■ Exercise brief:
Report how many lines below contain the word "Switch", and give only that number.

───── Information supplied ─────

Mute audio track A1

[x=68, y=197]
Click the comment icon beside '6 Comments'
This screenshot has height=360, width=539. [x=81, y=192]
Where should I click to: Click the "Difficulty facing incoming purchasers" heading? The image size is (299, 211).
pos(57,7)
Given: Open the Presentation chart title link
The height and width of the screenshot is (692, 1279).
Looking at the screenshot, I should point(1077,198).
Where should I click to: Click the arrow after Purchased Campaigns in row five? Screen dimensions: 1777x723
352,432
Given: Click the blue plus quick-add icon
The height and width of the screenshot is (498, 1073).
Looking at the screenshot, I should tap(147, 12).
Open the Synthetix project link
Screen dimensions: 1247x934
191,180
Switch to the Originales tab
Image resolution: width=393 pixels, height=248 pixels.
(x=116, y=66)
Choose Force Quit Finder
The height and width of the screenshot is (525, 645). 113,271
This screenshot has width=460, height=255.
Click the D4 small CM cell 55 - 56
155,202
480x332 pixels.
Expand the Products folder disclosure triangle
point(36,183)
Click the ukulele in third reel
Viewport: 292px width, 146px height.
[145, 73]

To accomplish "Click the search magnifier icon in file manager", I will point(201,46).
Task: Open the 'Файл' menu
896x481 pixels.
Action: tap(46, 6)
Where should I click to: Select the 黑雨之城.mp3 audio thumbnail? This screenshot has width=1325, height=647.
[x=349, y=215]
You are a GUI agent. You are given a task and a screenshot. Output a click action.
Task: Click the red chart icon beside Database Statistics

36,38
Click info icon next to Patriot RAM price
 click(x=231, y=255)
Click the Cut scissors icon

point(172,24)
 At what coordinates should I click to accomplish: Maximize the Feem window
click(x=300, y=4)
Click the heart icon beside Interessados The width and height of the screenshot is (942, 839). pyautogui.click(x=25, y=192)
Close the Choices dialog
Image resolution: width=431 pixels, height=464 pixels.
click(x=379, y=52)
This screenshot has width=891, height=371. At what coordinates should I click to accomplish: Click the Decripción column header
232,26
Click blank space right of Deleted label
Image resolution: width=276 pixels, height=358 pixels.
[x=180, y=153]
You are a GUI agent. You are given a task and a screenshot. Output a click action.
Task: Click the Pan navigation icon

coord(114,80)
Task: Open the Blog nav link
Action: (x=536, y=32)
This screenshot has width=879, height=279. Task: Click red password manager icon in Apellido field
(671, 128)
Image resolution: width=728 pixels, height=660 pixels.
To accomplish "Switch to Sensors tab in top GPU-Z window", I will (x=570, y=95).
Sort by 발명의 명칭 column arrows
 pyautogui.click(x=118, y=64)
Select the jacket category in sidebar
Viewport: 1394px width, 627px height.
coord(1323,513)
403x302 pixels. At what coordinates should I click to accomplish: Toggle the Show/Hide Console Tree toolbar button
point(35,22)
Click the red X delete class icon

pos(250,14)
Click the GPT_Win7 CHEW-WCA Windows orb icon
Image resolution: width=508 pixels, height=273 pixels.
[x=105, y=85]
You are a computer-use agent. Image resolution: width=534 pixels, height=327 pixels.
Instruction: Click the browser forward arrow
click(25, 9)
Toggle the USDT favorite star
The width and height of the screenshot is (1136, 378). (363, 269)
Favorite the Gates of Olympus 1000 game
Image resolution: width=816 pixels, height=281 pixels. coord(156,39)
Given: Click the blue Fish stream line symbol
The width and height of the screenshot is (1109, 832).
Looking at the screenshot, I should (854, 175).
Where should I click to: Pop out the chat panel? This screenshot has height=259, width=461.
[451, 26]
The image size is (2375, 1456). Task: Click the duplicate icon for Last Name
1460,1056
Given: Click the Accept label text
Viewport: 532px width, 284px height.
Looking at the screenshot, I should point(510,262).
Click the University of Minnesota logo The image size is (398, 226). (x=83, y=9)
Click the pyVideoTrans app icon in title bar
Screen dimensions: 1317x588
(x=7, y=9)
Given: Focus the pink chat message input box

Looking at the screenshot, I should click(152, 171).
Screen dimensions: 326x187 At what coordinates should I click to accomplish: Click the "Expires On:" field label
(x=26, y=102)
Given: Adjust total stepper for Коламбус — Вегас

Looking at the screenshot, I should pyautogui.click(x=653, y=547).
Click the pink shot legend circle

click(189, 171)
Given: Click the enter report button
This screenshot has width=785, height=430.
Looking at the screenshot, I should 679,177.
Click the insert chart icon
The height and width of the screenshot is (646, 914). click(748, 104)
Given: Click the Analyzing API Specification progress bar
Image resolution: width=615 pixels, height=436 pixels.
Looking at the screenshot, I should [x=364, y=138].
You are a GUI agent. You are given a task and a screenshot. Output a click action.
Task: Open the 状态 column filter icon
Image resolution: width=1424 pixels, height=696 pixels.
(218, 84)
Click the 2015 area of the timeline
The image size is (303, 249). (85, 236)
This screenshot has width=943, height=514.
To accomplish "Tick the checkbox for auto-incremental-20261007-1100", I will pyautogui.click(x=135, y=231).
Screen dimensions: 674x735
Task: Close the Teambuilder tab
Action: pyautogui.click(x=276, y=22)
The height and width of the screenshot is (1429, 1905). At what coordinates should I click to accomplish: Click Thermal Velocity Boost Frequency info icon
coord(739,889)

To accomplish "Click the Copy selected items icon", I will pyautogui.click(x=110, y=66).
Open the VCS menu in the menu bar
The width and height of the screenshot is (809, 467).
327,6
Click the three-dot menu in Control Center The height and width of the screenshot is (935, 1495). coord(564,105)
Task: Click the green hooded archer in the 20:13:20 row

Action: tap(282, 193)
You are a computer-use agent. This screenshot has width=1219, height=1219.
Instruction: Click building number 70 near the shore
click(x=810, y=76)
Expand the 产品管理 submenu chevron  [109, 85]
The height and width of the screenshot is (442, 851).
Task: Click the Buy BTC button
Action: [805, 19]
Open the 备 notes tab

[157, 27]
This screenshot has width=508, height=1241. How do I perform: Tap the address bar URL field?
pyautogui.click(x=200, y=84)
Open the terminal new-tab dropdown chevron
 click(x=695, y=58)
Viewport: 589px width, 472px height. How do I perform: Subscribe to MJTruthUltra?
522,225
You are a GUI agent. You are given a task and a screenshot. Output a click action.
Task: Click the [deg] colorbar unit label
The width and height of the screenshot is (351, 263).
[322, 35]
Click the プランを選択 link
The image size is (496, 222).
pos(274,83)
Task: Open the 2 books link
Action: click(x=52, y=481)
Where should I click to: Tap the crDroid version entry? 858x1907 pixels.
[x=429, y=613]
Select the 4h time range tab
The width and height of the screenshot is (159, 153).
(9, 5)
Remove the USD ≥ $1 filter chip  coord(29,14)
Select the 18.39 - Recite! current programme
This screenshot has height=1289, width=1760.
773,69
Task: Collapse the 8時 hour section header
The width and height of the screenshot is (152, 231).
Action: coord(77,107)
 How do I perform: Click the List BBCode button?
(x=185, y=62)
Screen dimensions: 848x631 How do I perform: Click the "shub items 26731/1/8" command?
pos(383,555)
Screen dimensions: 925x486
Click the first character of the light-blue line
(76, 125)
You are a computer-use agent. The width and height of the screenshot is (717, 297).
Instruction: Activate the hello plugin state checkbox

─────

■ Task answer:
2